Records supplied:
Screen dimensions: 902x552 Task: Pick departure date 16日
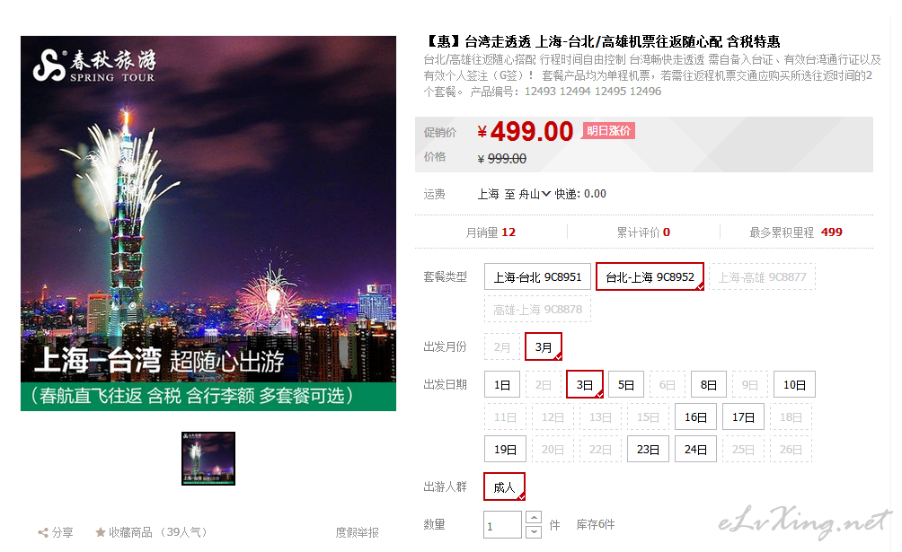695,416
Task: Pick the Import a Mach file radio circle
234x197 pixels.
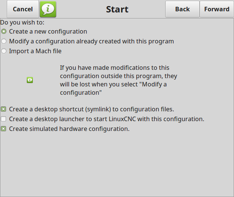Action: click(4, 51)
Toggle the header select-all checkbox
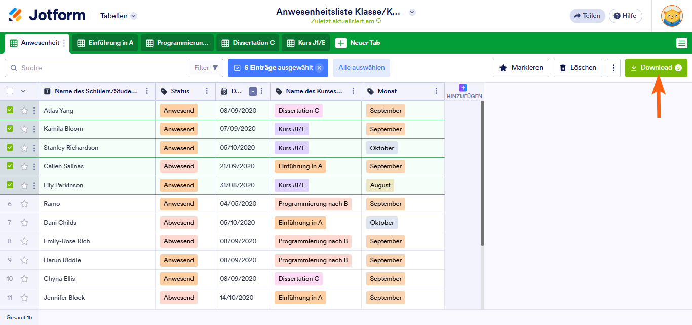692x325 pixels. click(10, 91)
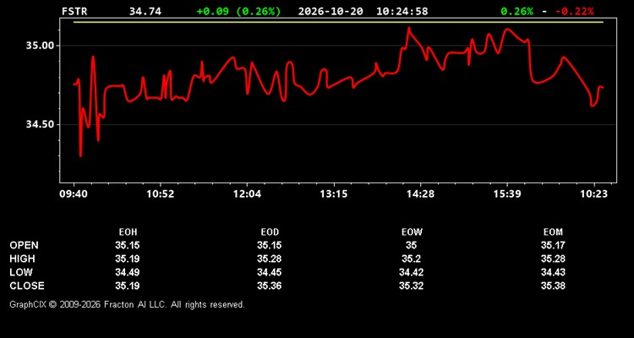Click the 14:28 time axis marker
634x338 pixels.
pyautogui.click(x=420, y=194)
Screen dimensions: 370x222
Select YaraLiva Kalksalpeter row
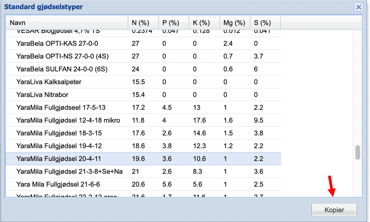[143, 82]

* * *

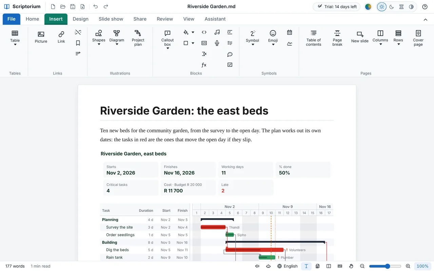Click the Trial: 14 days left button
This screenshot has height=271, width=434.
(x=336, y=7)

---

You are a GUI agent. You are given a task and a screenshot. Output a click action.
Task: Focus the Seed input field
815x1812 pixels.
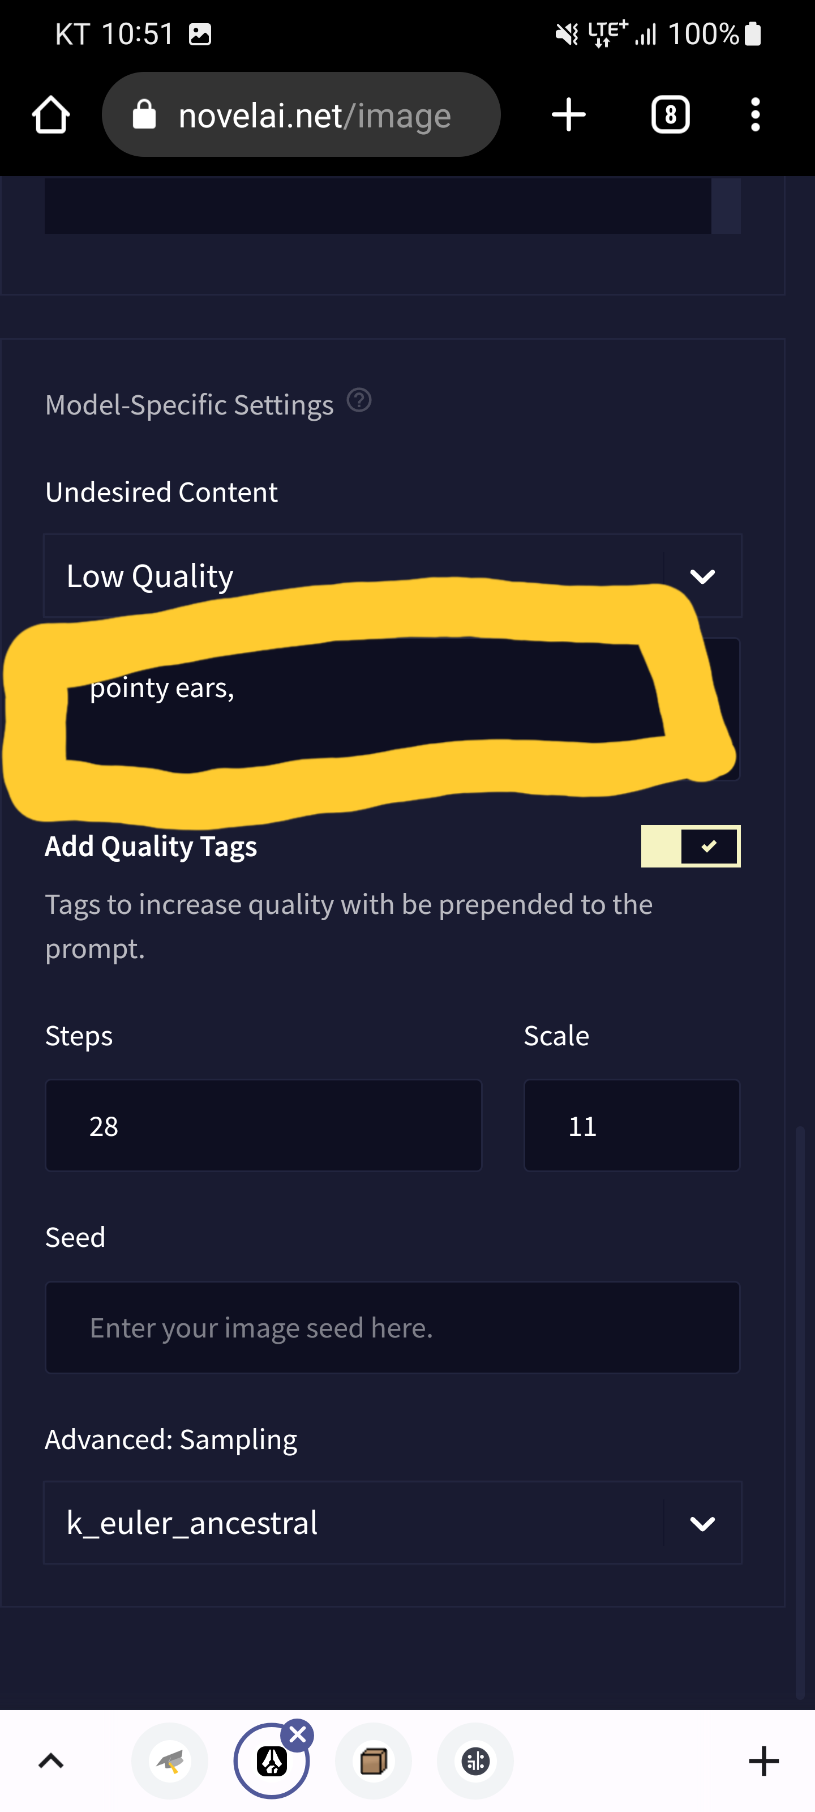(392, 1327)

What to do:
Only one stretch of the listing above is to be duplicated: the lines from the one containing "Task: Pick the" through the one containing "Screen dimensions: 370x222", both included. Copy them exactly, minus the pictures.

Solution to the problem:
Task: Pick the Import a Mach file radio circle
234x197 pixels.
Action: click(4, 51)
Toggle the header select-all checkbox
692x325 pixels. click(10, 91)
Click the 14:28 time axis marker
634x338 pixels.
pyautogui.click(x=420, y=194)
Screen dimensions: 370x222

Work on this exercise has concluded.